In 2013, Dawes spent six weeks performing 21 shows as it toured the country with Dylan, who is simultaneously a living legend in American songwriting and a key musical influence on the Goldsmith brothers and Dawes in general.

It never crossed Griffin Goldsmith’s mind that they were gigging with a man who would earn the 2016 Nobel Prize in Literature. In fact, Dylan became the first songwriter to be honored with the award.

By giving the distinction to Dylan, Griffin Goldsmith said, the Nobel committee made a statement on what can be considered worthy of academic study and the highest level of artistic scrutiny. Past Nobel literature winners include Toni Morrison (who wrote Beloved), John Steinbeck (The Grapes of Wrath), Ernest Hemingway (The Old Man and the Sea), Saul Bellow (Herzog) and William Golding (Lord of the Flies).

Not all lyricists are poets, Griffin Goldsmith admitted, but Dylan’s writings are substantive enough to stand alone without music. The quality and scale of Dylan’s work over more than half a century makes him worthy of the honor.
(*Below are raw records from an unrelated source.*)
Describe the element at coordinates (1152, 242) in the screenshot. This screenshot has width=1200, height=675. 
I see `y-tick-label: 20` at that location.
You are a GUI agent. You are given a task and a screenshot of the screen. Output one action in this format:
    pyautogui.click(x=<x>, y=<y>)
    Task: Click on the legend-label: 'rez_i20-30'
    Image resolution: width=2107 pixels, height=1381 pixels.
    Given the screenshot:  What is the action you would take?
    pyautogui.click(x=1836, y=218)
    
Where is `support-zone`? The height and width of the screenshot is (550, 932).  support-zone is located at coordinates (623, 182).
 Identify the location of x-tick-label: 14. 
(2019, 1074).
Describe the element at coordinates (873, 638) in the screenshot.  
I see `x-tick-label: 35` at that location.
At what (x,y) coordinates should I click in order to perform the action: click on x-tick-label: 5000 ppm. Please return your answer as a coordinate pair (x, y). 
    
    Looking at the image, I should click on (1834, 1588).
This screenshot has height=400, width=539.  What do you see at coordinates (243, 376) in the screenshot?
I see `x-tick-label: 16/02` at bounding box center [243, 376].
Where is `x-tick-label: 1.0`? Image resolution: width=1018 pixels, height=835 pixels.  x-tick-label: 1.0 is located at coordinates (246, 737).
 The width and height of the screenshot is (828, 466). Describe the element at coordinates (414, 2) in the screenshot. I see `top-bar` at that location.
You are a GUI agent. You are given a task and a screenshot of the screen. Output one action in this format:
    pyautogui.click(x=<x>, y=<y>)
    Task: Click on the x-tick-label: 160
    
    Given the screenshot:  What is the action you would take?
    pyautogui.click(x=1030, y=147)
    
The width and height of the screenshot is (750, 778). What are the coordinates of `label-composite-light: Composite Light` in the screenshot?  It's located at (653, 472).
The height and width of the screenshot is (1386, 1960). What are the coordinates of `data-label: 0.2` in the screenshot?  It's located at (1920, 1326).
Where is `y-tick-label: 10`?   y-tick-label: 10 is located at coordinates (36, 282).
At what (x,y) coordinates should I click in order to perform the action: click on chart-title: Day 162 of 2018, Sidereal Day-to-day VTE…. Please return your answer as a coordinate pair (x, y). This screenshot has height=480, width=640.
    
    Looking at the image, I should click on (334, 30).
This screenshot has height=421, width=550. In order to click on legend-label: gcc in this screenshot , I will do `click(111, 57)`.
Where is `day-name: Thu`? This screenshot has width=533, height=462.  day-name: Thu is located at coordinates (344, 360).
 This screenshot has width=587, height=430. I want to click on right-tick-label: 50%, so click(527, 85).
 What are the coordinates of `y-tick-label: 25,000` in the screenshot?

“It’s a little different in his case than it is in our case or with other bands,” he said. “One album — I wouldn’t consider that literature. But when you have over 60 and books, it’s a different thing. It definitely transcends songwriting.”

Intimate evening

When Dawes arrives in Oklahoma City, it will perform without an opening act. Its An Evening With Dawes tour features more than two hours of music with an intermission during the show.

Dawes took a break from touring at the end of 2016, and Griffin Goldsmith said it is always challenging to transition from the holidays to a road marathon filled with long-playing gigs. But like any good drummer, he said it should not take long for him to find his rhythm.

“I’ve always treated it as part of my job to make sure that, come tour, I’m physically prepared to do that every night,” he said.

This is also the band’s first proper tour since We’re All Gonna Die came out last year.

“I can’t wait,” he said. “I’m antsy to get out there and start doing it every night.”

Print headline: Dead set, Dawes strengthens its roots as it blooms musically ahead of its Jan. 29 Oklahoma City show.